There were 345 players in 2009 with at least 200 PA. Here for example are the top 10 and bottom 10 in LWTS per PA, along with the OBP and SLG:
LW/PA SLG OBP LWTS AB H 2B 3B HR BB HBP
0.110 0.658 0.443 77 568 186 45 1 47 115 9
0.094 0.587 0.444 57 523 191 30 1 28 76 2
0.083 0.602 0.412 60 591 177 35 3 46 110 9
0.077 0.567 0.414 42 469 151 38 1 25 70 4
0.071 0.548 0.413 42 491 150 36 1 27 77 16
0.070 0.579 0.393 43 532 163 36 2 35 76 3
0.070 0.531 0.418 30 352 102 24 2 19 71 7
0.069 0.551 0.407 47 552 153 27 2 40 119 5
0.068 0.543 0.410 44 576 197 42 1 24 61 9
0.065 0.543 0.405 39 501 149 28 7 27 91 2
...
(0.049) 0.308 0.288 -13 237 50 8 0 5 22 4 1
(0.058) 0.338 0.258 -21 334 67 20 1 8 27 0 4
(0.058) 0.337 0.256 -21 341 71 8 3 10 19 3 0
(0.059) 0.267 0.292 -13 202 48 6 0 0 14 2 1
(0.060) 0.322 0.261 -24 376 82 15 0 8 18 5 3
(0.061) 0.304 0.276 -18 283 68 7 4 1 13 1 0
(0.063) 0.271 0.277 -16 225 43 10 1 2 26 1 1
(0.065) 0.288 0.274 -14 198 44 7 0 2 15 0 2
(0.066) 0.285 0.275 -28 404 97 11 2 1 18 2 2
(0.067) 0.259 0.280 -17 228 46 7 3 0 22 3 1
Since what we REALLY care about is Linear Weights per PA, but what we ONLY have is SLG and OBP, then how can we convert SLG and OBP into LWTS per PA? Well, we perform a simple regression:
LWTSperPA = x * OBP + y * SLG + z
And when we run a regression of the above data, we get a correlation (r) of .999. What does that mean? Well, if you have r=0, that means the variables (OBP, SLG) bear no relationship to the output (LWTSperPA). If r=1, then we have a perfect relationship. r=.999 is about as close as you could ever hope for. We have, therefore, found a relationship that links OBP and SLG to Linear Weights. So, what is that equation?
LWTSperPA = .459 * OBP + .269 * SLG - .265
We can rewrite this as:
LWTSperPA
= .265 * (.459/.265 * OBP + .269/.265 * SLG - .265/.265)
= .265 * (1.73 * OBP + 1.01 * SLG - 1)
Therefore, rather than OBP + SLG, what we really want is 1.73*OBP+SLG. This properly aligns OBP and SLG to Linear Weights.

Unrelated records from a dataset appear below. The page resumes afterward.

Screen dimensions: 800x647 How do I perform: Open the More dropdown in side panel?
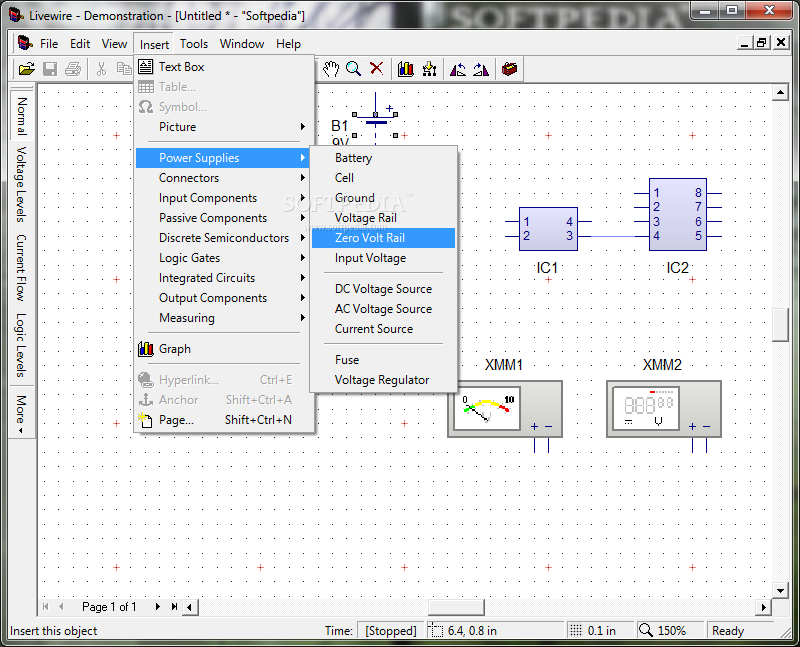21,413
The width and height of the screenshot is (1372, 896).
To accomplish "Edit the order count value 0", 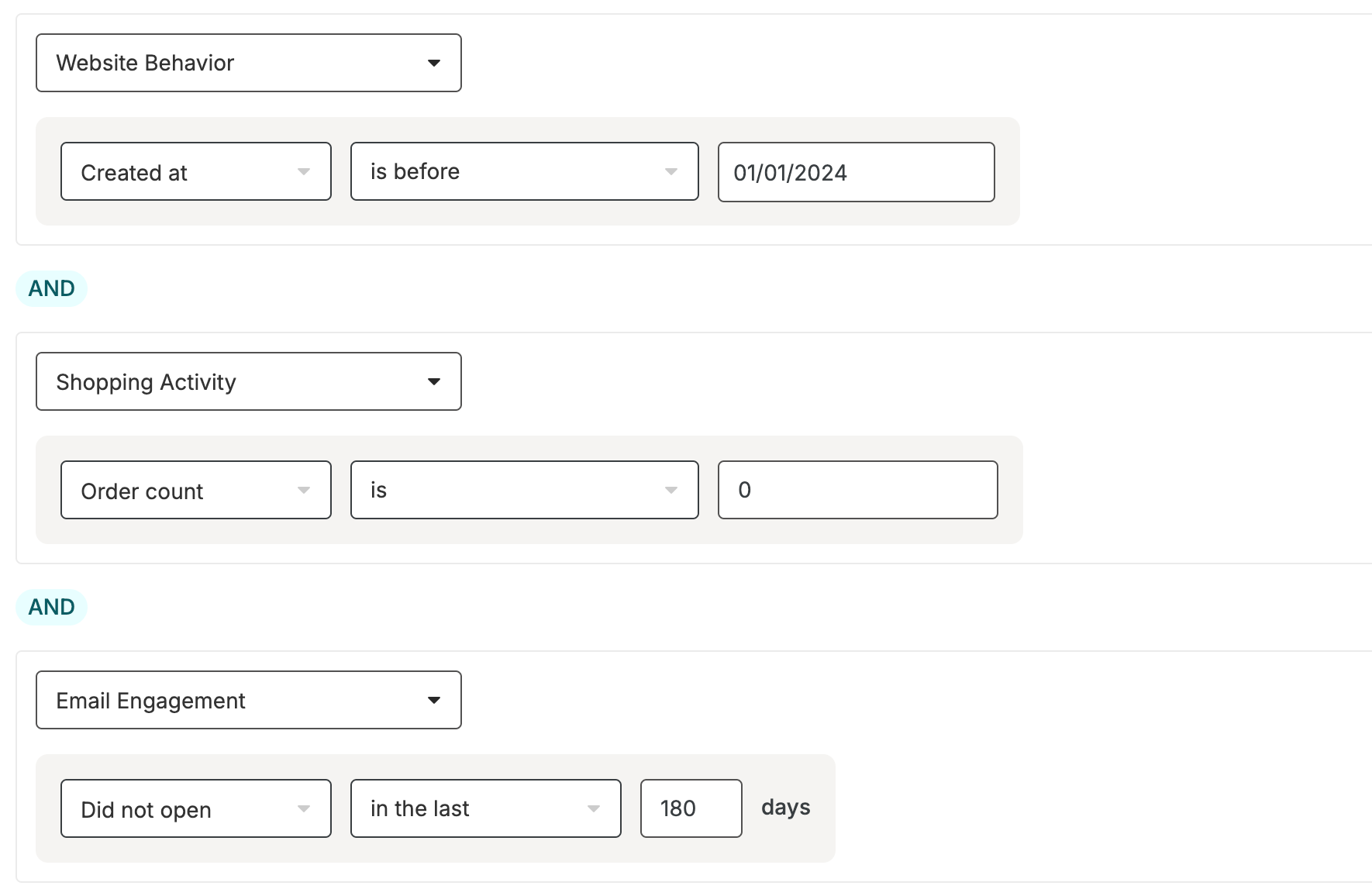I will [x=858, y=490].
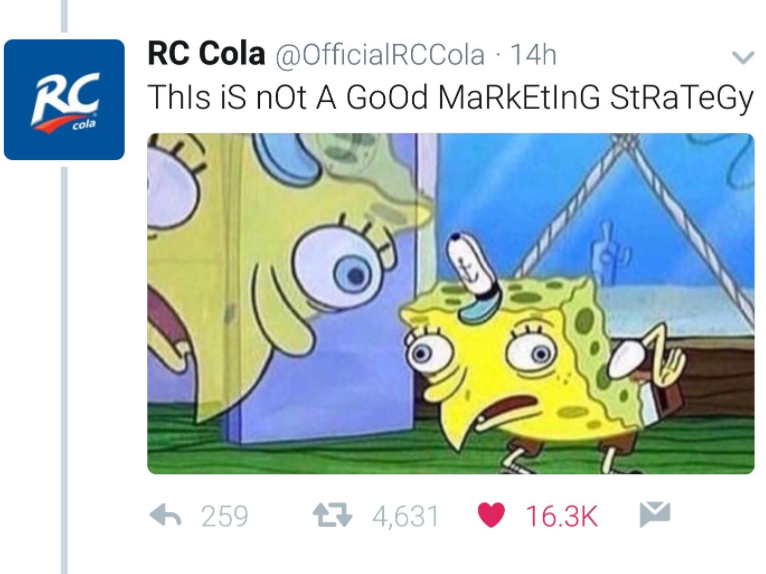Image resolution: width=766 pixels, height=574 pixels.
Task: Unlike the tweet via red heart
Action: point(490,515)
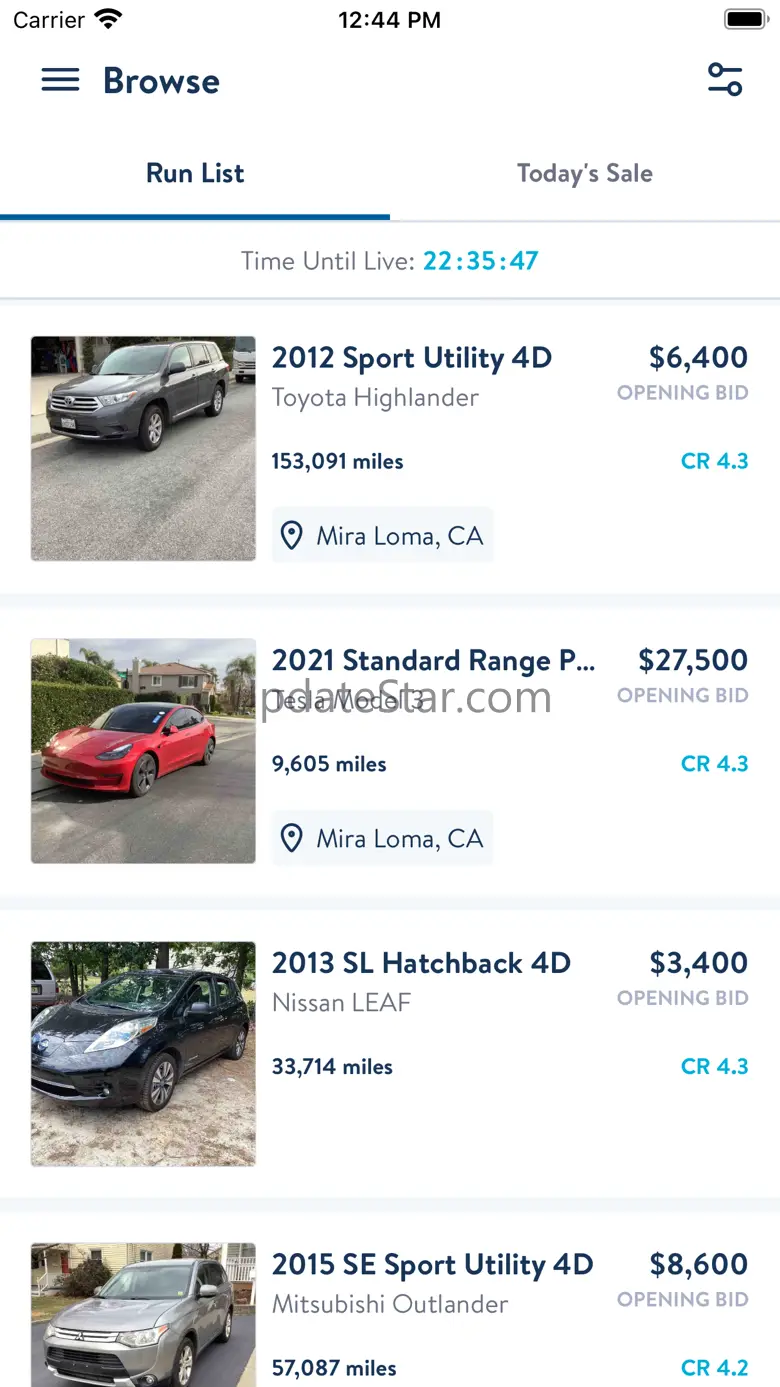
Task: Switch to the Today's Sale tab
Action: (x=585, y=174)
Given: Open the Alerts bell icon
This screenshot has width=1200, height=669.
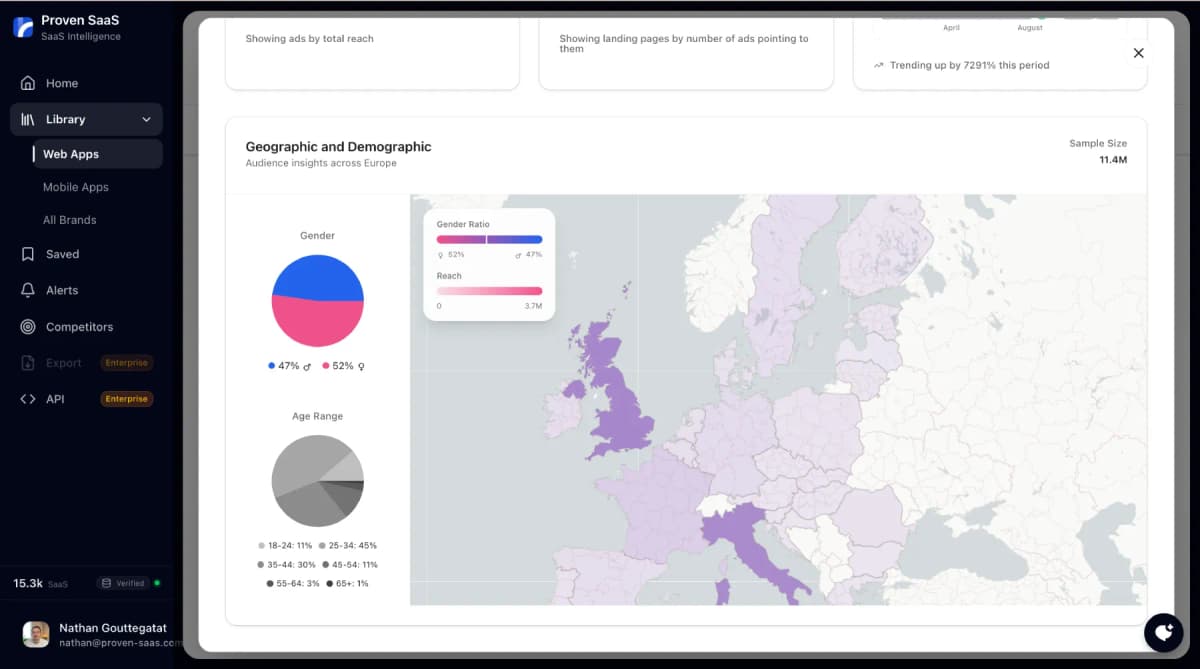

And a nice by product of 1.73*OBP + SLG? Remember I said there were 345 players with at least 200 PA? Those guys averaged a .337 OBP and a .423 SLG. And 1.73*.337 plus .423 is 1.00. The average modified OPS is 1. That’s a nice scale, isn’t it? And it lines up to Linear Weights as well.
Furthermore, to convert to Linear Weights, simply take your modified OPS, subtract 1, and multiply by .265. And you get runs per PA.
***
And for you OPS+ lovers out there, OPS+ is roughly equal to 1.2*OBP + SLG. Well, now we know better don’t we? Instead of OBP/lgOBP + SLG/lgSLG, you should instead do 1.2*OBP/lgOBP + .8*SLG/lgSLG. That sets things right where we want them for OPS+.